Exercise objective: Are you able to quote each entry exactly as written?

+---+

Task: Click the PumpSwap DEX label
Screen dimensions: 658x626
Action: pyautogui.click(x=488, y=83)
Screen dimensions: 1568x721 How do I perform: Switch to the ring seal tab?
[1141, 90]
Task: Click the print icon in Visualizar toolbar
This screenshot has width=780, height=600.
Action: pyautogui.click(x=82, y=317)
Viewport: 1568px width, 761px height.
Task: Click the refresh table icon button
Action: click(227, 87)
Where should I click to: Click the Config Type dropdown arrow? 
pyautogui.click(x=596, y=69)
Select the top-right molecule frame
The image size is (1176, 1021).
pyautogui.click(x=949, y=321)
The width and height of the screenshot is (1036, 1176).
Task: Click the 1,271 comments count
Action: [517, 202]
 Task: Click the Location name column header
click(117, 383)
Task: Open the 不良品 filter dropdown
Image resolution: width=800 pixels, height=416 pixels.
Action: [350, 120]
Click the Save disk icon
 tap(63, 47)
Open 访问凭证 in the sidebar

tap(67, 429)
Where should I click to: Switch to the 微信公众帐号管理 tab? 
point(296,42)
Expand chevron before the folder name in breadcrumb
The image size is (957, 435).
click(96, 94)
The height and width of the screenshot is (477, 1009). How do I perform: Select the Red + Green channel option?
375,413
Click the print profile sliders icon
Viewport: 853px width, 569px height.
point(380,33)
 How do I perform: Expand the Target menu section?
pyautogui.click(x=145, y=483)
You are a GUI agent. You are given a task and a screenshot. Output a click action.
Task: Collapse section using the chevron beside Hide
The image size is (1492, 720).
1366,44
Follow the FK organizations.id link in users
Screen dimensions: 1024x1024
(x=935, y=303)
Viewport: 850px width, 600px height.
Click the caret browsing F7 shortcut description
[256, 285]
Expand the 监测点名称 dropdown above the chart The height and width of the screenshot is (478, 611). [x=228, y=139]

+---+

The answer:
Task: Click the PumpSwap DEX label
Screen dimensions: 658x626
Action: pyautogui.click(x=488, y=83)
Screen dimensions: 1568x721 How do I perform: Switch to the ring seal tab?
[1141, 90]
Task: Click the print icon in Visualizar toolbar
This screenshot has width=780, height=600.
Action: pyautogui.click(x=82, y=317)
Viewport: 1568px width, 761px height.
Task: Click the refresh table icon button
Action: click(227, 87)
Where should I click to: Click the Config Type dropdown arrow? 
pyautogui.click(x=596, y=69)
Select the top-right molecule frame
The image size is (1176, 1021).
pyautogui.click(x=949, y=321)
The width and height of the screenshot is (1036, 1176).
Task: Click the 1,271 comments count
Action: [517, 202]
 Task: Click the Location name column header
click(117, 383)
Task: Open the 不良品 filter dropdown
Image resolution: width=800 pixels, height=416 pixels.
Action: [350, 120]
Click the Save disk icon
 tap(63, 47)
Open 访问凭证 in the sidebar

tap(67, 429)
Where should I click to: Switch to the 微信公众帐号管理 tab? 
point(296,42)
Expand chevron before the folder name in breadcrumb
The image size is (957, 435).
click(96, 94)
The height and width of the screenshot is (477, 1009). How do I perform: Select the Red + Green channel option?
375,413
Click the print profile sliders icon
Viewport: 853px width, 569px height.
point(380,33)
 How do I perform: Expand the Target menu section?
pyautogui.click(x=145, y=483)
You are a GUI agent. You are given a task and a screenshot. Output a click action.
Task: Collapse section using the chevron beside Hide
The image size is (1492, 720).
1366,44
Follow the FK organizations.id link in users
Screen dimensions: 1024x1024
(x=935, y=303)
Viewport: 850px width, 600px height.
Click the caret browsing F7 shortcut description
[256, 285]
Expand the 监测点名称 dropdown above the chart The height and width of the screenshot is (478, 611). [x=228, y=139]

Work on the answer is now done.